Formed in 2009, the Archive Team (not to be confused with the archive.org Archive-It Team) is a rogue archivist collective dedicated to saving copies of rapidly dying or deleted websites for the sake of history and digital heritage. The group is 100% composed of volunteers and interested parties, and has expanded into a large amount of related projects for saving online and digital history.
History is littered with hundreds of conflicts over the future of a community, group, location or business that were "resolved" when one of the parties stepped ahead and destroyed what was there. With the original point of contention destroyed, the debates would fall to the wayside. Archive Team believes that by duplicated condemned data, the conversation and debate can continue, as well as the richness and insight gained by keeping the materials. Our projects have ranged in size from a single volunteer downloading the data to a small-but-critical site, to over 100 volunteers stepping forward to acquire terabytes of user-created data to save for future generations.

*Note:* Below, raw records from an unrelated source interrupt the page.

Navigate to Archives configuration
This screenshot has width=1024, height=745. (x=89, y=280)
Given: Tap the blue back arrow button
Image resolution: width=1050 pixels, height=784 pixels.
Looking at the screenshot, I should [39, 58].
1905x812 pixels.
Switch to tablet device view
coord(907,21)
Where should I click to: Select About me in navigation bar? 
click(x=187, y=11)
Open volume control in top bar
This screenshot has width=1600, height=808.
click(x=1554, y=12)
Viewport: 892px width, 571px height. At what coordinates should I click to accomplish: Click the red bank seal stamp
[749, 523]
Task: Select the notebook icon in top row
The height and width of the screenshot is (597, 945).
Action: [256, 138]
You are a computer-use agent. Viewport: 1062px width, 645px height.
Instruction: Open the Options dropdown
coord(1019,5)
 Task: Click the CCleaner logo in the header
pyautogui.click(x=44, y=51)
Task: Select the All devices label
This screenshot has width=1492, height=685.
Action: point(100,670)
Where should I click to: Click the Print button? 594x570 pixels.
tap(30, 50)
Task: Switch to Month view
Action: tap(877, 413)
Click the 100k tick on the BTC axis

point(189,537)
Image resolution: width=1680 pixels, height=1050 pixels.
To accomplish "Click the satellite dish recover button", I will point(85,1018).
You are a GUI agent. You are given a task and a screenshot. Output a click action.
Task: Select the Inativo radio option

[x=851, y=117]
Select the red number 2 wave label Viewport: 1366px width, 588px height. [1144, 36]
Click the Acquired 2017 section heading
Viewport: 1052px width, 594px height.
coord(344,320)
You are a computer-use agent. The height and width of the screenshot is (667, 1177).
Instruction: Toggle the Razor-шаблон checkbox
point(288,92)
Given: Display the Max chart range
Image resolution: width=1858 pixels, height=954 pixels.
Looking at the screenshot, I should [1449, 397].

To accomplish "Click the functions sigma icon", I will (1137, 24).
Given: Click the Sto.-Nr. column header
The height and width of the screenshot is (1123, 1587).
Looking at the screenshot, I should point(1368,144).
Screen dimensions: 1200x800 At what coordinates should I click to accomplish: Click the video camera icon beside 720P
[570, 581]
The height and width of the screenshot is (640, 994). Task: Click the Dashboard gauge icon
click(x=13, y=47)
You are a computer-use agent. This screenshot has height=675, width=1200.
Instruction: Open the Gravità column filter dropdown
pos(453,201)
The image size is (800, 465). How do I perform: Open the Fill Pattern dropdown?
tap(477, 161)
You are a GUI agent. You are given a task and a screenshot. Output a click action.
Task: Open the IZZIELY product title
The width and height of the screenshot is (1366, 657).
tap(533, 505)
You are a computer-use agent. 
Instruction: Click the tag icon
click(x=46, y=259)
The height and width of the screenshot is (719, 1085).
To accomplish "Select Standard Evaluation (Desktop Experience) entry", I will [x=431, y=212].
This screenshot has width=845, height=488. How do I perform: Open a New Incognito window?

The main site for Archive Team is at archiveteam.org and contains up to the date information on various projects, manifestos, plans and walkthroughs.
This collection contains the output of many Archive Team projects, both ongoing and completed. Thanks to the generous providing of disk space by the Internet Archive, multi-terabyte datasets can be made available, as well as in use by the Wayback Machine, providing a path back to lost websites and work.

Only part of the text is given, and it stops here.